> _DOCUMENT SECTION_

§ §

Support Site for The Unemployed & Underemployed
Sunday January 27th 2019

Reader: Too Much Red Tape in Government Jobs and Funded Courses

Dear Gilbert,

Like  many other unemployed Singaporeans, I’ve been looking for jobs in vain since the past five  months after been asked to go from my last employer due to  ‘FT is cheaper than me’  and organizational  restructuring.

I’m been trying to stay positive and holding on to the determination to do job hunting daily and trying hard to stay  away from frustration, disappointment, anxiety and depression. As each day passes,  I’m becoming less positive and confident  to get back to the workforce.

I have sent numerous  resumes out. I’ve even lowered my expectation and applied  for  less senior  or even career  entry level positions. Although I did have a couple of interviews, they  always ended with ‘no news/reply’ from the interviewers.

I’ve also looked into the government sectors for some career change entry position  and always experienced  a lot of red tape  like ‘requires 1 or 2 years’ experiences’ or ‘any diploma from a local polytechnic’, etc. I have an advanced IT diploma (not from local Poly) but was not recognised by these government agencies. This applies to some SPURS  upgrading courses that I applied too. For example, I’m quite keen to take up a DPT course in Early Childhood Education. The qualification for entry is 5 GCE ‘O’ levels and a ‘B3’ in EL1. I could not qualify as I do not have sufficient ‘0’ levels. Another classic example is the SPURS Professional Conversion Programmes – why is this program tailored  for degree holders only?…Why not include diploma holder applicants who have the relevant experiences?

As a mid 40 years old Singaporean, it is almost quite impossible to turn back the clock to retake ‘O’ levels again (which I did not take them seriously in 1984). Why can’t the government sectors or training centers provide other options and consideration to allow middle aged or older group applicants to qualify for the jobs/courses?  Maybe a ‘job proficiency’ test can be an alternative  or even a ‘senior citizen traineeship’ programme can be tailored!

§ §

> _MATERIAL PROVIDED_
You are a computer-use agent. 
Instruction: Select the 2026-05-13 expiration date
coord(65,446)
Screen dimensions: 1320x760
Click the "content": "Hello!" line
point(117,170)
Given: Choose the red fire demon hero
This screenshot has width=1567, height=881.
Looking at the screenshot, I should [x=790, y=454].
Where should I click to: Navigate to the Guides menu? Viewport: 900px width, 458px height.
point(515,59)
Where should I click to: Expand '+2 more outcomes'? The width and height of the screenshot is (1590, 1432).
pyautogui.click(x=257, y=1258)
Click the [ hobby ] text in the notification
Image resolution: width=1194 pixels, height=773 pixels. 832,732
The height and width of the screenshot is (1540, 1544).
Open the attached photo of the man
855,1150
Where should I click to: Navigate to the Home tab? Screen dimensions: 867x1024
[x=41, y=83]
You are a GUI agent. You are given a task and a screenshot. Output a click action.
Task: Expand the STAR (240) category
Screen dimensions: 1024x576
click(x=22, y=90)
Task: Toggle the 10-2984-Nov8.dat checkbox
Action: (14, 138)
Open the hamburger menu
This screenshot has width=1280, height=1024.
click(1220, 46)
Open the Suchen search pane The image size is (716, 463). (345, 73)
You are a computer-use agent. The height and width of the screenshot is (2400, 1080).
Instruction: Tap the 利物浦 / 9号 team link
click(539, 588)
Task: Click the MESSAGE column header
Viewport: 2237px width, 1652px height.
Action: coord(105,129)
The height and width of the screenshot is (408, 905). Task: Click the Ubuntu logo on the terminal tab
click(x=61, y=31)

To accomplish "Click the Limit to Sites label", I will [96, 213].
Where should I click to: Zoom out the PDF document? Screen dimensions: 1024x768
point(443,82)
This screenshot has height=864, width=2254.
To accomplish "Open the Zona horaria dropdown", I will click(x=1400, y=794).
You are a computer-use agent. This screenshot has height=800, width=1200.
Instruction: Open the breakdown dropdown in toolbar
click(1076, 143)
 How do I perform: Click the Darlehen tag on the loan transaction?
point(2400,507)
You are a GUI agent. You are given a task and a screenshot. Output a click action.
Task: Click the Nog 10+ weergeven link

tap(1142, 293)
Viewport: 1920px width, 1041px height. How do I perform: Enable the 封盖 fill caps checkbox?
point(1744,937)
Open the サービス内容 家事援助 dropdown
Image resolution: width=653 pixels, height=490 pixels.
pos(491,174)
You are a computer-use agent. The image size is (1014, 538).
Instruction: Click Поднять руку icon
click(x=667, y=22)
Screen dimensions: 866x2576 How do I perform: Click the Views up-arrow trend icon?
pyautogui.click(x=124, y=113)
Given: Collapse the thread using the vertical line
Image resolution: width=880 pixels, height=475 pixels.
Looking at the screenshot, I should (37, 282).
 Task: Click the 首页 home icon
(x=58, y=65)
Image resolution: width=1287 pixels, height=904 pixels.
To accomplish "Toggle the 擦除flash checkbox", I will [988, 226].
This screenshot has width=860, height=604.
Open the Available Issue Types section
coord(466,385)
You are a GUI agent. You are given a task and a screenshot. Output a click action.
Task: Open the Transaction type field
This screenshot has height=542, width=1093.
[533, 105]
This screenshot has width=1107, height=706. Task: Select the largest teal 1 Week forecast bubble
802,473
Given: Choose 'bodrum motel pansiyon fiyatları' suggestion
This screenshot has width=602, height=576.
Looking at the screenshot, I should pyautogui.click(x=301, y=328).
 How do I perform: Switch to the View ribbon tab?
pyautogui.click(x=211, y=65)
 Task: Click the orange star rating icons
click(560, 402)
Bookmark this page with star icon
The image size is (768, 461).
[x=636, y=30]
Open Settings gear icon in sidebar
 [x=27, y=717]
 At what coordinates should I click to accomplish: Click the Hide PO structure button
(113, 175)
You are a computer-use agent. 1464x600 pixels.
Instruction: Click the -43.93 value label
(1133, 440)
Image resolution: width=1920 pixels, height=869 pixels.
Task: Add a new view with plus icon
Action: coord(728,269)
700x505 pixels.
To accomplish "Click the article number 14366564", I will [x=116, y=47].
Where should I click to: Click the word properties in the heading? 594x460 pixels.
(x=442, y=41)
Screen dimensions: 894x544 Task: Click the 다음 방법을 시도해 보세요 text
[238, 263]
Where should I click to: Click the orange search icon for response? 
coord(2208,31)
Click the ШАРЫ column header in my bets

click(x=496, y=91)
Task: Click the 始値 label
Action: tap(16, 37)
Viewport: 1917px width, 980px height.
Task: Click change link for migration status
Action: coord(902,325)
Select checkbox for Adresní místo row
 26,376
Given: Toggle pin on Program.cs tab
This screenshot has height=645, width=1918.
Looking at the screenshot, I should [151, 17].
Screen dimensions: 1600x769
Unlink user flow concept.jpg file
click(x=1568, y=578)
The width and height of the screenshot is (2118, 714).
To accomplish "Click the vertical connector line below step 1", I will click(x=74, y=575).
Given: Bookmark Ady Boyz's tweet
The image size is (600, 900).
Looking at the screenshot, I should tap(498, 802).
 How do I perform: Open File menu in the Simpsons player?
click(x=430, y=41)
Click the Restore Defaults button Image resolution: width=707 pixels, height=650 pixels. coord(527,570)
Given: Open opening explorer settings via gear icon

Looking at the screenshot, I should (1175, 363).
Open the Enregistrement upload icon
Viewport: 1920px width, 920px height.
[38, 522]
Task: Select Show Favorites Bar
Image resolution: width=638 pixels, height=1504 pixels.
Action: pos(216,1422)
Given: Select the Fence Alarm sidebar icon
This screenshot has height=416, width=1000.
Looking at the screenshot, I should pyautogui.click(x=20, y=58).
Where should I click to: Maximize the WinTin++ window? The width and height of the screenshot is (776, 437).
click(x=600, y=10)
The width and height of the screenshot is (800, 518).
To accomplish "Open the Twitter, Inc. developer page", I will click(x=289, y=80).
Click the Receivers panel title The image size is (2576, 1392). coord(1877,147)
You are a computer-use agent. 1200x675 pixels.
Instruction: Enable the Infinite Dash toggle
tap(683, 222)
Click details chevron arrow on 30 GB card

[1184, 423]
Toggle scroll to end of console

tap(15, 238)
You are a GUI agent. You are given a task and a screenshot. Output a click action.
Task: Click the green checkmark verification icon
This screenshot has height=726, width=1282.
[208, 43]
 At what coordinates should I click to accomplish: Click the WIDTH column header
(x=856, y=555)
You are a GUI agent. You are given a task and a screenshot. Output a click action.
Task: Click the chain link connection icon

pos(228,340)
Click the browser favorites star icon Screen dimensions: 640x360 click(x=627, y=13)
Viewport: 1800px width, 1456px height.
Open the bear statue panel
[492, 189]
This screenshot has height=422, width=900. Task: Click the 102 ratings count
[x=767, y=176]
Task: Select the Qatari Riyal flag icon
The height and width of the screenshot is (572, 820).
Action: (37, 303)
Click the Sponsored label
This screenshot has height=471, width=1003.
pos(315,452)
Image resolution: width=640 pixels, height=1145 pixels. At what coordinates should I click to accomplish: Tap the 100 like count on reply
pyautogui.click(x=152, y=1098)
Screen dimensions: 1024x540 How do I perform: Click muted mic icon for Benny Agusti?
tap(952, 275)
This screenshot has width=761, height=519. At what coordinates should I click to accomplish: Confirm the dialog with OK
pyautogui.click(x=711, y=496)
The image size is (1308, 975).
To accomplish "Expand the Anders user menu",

§ §

> _QUESTIONS_
1. In the letter about red tape in government jobs and funded courses, copy the passage from "As a mid 40" up to and including "can be tailored!".
2. Answer these questions using the letter about red tape in government jobs and funded courses:
(a) For how long has the writer been looking for jobs?
(b) What qualification does the writer hold that government agencies did not recognize?
(c) What is required for entry to the DPT course in Early Childhood Education?
3. Continue the letter about red tape in government jobs and funded courses from its last sentence.
The records are separate material that has nothing to do with the letter.

> _RESULTS_
1.
As a mid 40 years old Singaporean, it is almost quite impossible to turn back the clock to retake ‘O’ levels again (which I did not take them seriously in 1984). Why can’t the government sectors or training centers provide other options and consideration to allow middle aged or older group applicants to qualify for the jobs/courses?  Maybe a ‘job proficiency’ test can be an alternative  or even a ‘senior citizen traineeship’ programme can be tailored!

2.
(a) For the past five months.
(b) An advanced IT diploma that is not from a local polytechnic.
(c) Five GCE 'O' levels and a 'B3' in EL1.

3.
There are definitely quite a lot of middle aged Singaporeans  like me who have developed or accumulated alot of professional experiences and other skill sets over the years and when they  wanted a career change,  there is no second chance given! The government should really address this issue seriously and do more to formulate a better framework and legislation to assist the unemployed  senior Singaporeans to get back to their desired training/ employment options.

I’m confused, lost   and hope to seek advice from you.

I’m considering pursuing an IT degree course in a  private learning centre. I wonder if this is a good move as I’m discouraged and pessimistic to see a lot of middle aged graduates out of jobs due to ‘middle age’ crisis –  especially in the IT sector.  As a degree course is not cheap and I’m running low on my savings, I wonder if it is  still a good investment at this age.  Or should I forgo the degree course and take other IT short courses to upgrade instead, in the hope to get back to the IT sector fast?

Thank you sincerely for your precious time and advice.

Regds,

Jimmy (name changed)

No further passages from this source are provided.